Duterte also allowed the government to proceed with a 2014 deal to station US troops at five designated Philippine military camps, along with their warships and planes.
Another Domino
The US elections may not be the only vote to put a smile on Vladimir Putin’s face this week. In Estonia, too, a no-confidence vote has raised the possibility that a traditionally pro-Russian party may come to power.
Estonian Prime Minister Taavi Roivas lost the vote 63-28 on Wednesday after his junior coalition partners deserted his center-right Reform Party, Reuters reported.
According to local media, the Social Democrat party has begun talks for a possible new coalition with the traditionally pro-Russia Center Party.
Previously considered untouchable by Estonia’s other political players, the Center Party has emerged as a potential coalition partner following the ousting of long-time party chairman Edgar Savisaar, who was openly pro-Moscow, the news agency said.
Roivas has lost support over domestic issues, rather than foreign policy. But amid concerns over Donald Trump’s possible actions next year, the waffling of a staunch NATO ally that has been sharply critical of Russia’s annexation of Crimea has some ominous overtones.
Afghan Girl, Again
The famous green-eyed Afghan girl – now grown up – received a warm welcome from the president of her homeland after she was deported from Pakistan.
Sharbat Gula, a refugee who became famous after her photograph was published on the cover of National Geographic magazine in 1985 and once again after the photographer tracked her down in 2002, was arrested by the Pakistani authorities two weeks ago on charges of obtaining false identity documents, the New York Times reported.
She obtained those documents – like many other refugees – so as to avoid being forcibly returned to Afghanistan. So her deportation has once again made her the face of a broader humanitarian problem – the forced return hundreds of thousands of Afghan refugees and migrants from Pakistan, as well as Iran and Europe.

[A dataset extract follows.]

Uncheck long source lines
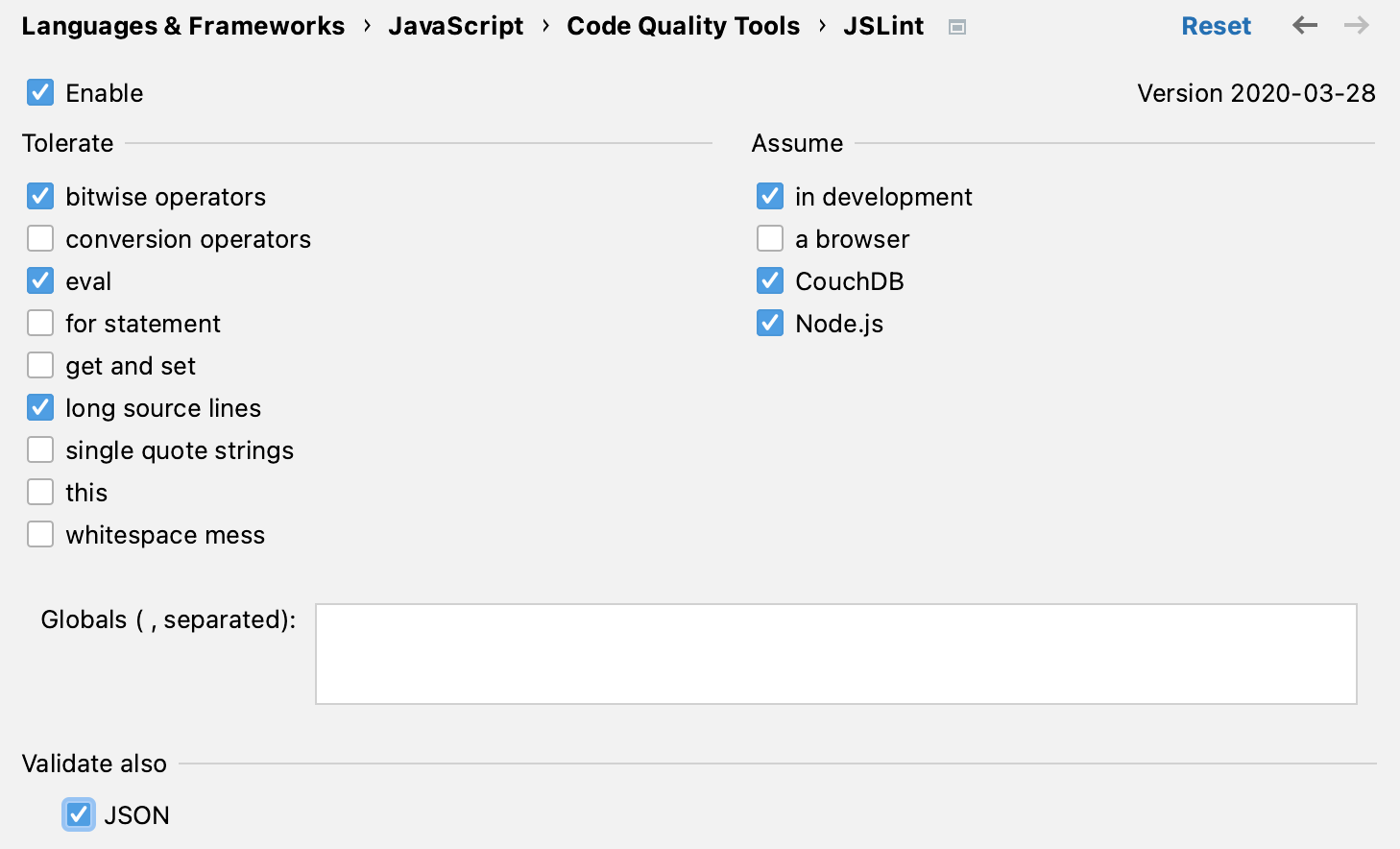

This time, though, she’s a 44-year-old mother of several children – who are now strangers in their own homeland.
DISCOVERIES
Defying Gravity
Absentee ballots make their way back to their home districts every four years from some pretty remote places in the world.
But none are quite as remote as the final frontier.
The day before the US presidential elections, astronauts Shane Kimbrough and Kate Rubins beamed down their digital absentee ballots straight to their federal election bureaus from their current posting at the International Space Station (ISS).
Address given? “Low-Earth orbit,” according to the Christian Science Monitor.
The process begins about a year ahead of their launch into orbit, at which time astronauts notify officials of the election in which they’ll be participating. A ballot request arrives six months before Election Day.
Johnson Space Center in Houston handles the delivery of the ballot. They send up a digital version of the traditional absentee ballot, which the zero-gravity voters then sign and send directly to their respective electoral authorities.
“It’s very incredible that we’re able to vote from up here,” Rubins said in an interview for NASA’s weekly ISS update. “It’s incredibly important for us to vote in all of the elections.”
Voting from space is apparently nothing new – David Wolf became the first American to do so in 1997 from the Russian Mir Space Station.